Jones, the insurance commissioner, describes the low uptake of insurance as “a chronic problem of denial and underestimation of the risk.”

In the case of a large earthquake would the state or federal government come to the rescue?

Jones says no.

Many Californians, he said, “mistakenly believe that FEMA or the state will rebuild their homes in the event of an earthquake.”

FEMA, the Federal Emergency Management Agency, has a ceiling on individual assistance in disasters of $33,000, but actual payouts are typically much lower.

“If you have a $1.45 million home in San Francisco, that $33,000 is not going to get you very far,” said Kaplan of Swiss Re.

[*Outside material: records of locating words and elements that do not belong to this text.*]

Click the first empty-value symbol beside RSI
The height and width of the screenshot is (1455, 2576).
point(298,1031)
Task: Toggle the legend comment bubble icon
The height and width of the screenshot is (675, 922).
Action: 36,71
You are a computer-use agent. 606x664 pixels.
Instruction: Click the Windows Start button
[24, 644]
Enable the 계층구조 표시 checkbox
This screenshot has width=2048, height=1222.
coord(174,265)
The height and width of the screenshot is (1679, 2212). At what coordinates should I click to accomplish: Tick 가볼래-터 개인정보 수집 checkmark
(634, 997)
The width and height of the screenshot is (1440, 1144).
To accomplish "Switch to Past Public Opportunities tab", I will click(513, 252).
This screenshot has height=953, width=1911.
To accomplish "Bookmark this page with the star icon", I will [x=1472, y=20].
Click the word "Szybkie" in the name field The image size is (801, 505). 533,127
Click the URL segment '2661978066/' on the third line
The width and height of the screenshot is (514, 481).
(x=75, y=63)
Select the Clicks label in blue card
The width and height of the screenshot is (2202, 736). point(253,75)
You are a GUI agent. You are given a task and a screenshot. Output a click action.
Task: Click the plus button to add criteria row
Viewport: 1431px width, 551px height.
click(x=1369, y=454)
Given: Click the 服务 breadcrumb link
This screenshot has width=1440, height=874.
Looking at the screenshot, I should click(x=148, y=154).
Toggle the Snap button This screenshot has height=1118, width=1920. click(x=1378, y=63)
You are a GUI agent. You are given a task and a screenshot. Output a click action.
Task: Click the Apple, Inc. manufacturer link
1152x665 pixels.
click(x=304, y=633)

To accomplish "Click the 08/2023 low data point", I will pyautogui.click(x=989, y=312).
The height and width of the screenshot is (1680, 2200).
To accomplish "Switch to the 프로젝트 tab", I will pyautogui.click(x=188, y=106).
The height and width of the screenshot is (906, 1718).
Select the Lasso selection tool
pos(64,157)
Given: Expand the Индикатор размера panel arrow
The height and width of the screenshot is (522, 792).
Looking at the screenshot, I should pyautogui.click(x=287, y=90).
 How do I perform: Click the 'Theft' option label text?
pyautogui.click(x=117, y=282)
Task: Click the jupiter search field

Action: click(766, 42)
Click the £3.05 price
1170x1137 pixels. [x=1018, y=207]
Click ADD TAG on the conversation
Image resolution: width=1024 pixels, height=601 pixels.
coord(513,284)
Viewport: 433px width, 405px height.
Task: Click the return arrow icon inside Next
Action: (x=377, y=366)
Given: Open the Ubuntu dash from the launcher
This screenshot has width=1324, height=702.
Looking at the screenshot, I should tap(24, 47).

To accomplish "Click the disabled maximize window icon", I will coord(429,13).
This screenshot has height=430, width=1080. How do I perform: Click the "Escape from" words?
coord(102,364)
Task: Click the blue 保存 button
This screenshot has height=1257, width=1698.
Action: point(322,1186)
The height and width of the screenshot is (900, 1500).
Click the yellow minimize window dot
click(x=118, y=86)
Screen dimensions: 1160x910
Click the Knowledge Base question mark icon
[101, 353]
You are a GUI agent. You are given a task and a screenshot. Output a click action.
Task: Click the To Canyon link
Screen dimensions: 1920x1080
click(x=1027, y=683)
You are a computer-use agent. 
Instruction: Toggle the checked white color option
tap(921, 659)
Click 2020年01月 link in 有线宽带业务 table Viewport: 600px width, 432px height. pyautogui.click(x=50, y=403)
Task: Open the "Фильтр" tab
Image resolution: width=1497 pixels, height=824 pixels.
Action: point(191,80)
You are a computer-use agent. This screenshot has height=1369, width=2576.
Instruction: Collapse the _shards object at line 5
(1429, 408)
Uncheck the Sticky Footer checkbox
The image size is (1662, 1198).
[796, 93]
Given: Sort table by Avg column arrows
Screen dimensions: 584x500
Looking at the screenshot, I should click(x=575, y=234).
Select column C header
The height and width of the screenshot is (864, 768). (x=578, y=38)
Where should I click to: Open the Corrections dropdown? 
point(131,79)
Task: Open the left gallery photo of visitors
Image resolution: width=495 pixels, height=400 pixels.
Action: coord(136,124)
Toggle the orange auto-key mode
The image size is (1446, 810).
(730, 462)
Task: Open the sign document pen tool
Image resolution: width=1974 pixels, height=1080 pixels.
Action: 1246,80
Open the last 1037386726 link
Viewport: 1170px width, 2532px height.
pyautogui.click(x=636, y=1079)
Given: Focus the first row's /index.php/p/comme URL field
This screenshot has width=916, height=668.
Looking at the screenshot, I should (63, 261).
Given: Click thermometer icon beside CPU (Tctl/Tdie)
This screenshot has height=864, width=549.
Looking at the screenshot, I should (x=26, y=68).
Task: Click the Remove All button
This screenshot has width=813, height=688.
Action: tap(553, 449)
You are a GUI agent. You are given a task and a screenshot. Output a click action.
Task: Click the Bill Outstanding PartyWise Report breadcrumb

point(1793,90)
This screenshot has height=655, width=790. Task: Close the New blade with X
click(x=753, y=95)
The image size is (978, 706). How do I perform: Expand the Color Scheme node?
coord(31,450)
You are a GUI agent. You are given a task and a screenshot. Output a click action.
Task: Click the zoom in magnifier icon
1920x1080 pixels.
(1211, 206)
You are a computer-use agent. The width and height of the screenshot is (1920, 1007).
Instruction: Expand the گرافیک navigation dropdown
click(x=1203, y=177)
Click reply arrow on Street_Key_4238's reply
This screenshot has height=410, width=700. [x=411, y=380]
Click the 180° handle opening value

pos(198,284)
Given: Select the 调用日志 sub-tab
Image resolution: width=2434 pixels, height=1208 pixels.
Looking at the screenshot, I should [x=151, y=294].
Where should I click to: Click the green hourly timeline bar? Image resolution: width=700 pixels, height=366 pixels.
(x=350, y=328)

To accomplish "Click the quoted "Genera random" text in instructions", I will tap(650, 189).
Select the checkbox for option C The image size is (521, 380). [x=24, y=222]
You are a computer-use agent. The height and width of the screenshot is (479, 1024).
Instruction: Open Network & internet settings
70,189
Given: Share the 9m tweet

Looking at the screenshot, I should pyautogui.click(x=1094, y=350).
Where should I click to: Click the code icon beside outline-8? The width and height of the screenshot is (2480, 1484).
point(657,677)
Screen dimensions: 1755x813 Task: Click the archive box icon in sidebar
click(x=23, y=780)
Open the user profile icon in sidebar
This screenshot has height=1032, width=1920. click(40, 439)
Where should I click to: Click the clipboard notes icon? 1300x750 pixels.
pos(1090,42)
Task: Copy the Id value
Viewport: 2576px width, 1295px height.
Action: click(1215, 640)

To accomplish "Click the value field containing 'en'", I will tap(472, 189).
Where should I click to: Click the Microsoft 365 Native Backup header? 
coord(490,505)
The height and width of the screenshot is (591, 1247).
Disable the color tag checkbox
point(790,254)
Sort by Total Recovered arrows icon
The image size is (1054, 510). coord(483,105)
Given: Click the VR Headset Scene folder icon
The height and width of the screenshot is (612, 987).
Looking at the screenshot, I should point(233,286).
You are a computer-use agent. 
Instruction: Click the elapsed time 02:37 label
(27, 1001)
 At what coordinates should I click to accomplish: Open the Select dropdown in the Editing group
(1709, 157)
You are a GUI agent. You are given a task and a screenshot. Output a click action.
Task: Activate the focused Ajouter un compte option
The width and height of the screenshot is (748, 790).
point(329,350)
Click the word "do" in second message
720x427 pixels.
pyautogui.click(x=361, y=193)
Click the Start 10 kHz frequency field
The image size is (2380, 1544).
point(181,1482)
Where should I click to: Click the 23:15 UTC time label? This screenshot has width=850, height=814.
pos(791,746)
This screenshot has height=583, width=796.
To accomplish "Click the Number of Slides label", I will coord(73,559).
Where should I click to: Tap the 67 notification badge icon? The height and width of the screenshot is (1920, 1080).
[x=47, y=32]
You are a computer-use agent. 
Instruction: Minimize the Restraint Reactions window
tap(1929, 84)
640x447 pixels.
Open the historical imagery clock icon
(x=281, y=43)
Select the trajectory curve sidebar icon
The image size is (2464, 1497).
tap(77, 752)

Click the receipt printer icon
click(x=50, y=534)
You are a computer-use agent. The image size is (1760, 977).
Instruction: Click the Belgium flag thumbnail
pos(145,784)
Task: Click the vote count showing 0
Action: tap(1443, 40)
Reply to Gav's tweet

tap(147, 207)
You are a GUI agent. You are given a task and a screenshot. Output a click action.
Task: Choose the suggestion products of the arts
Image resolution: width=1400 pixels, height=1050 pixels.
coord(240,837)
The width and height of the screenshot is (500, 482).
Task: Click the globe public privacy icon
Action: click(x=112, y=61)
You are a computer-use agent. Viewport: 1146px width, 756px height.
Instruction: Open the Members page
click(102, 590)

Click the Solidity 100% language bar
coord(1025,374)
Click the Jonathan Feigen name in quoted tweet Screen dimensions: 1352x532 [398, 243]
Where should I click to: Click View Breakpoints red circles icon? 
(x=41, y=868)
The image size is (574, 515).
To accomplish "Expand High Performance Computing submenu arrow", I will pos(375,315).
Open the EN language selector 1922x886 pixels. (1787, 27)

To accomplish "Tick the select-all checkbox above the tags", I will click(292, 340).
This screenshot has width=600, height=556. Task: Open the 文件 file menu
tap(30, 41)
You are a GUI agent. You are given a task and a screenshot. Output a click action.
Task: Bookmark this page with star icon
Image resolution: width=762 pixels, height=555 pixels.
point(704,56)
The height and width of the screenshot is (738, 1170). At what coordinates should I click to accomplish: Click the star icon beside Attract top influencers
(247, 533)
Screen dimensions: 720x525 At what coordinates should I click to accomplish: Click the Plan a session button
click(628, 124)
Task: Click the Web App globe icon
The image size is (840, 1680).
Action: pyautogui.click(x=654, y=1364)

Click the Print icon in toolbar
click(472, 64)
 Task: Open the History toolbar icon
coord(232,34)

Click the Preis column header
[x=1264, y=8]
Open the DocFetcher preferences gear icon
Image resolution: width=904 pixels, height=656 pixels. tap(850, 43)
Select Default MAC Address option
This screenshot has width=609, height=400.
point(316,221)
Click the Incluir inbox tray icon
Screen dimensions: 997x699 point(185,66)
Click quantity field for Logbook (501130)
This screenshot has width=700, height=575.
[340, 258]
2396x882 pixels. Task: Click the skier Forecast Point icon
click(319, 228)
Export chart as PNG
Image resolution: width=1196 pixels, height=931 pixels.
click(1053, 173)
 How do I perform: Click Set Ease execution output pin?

Evan Reis, an engineer who is executive director of the U.S. Resiliency Council, a nonprofit organization founded to promote the construction of buildings more resistant to earthquakes, finds it odd that flood insurance is required by banks in flood zones, but that earthquake insurance is not required in coastal California.

“In the Bay Area, 90 percent of the properties are not insured,” he said. “How many hundreds of billions of dollars is that in potential uninsured losses? it’s astounding when you think of it.”

Last year, the share of California households with earthquake insurance rose to 13 percent, from 11 percent the previous year.

Glenn Pomeroy, chief executive of the California Earthquake Authority, attributes the uptick partly to the public seeing reports about disasters like the Northern California wildfires in October, as well as Hurricane Harvey and earthquakes in Mexico.

Several years ago, the earthquake authority ran ads showing happy Californians enjoying the beach or walking through a Sierra forest, with an upbeat narrator suggesting that viewers consider earthquake insurance because “California rocks.”

“We overdid it in terms of not scaring people,” Pomeroy said.

The authority plans to spend $12 million on advertising in 2019, more than double its spending at the beginning of the decade. Its latest campaign, “It could happen today,” uses suspenseful music and darkened scenes of California waking to uncertainty.

“Will today be like any other?” intones a worried voice. “Or a day that turns our world upside down?”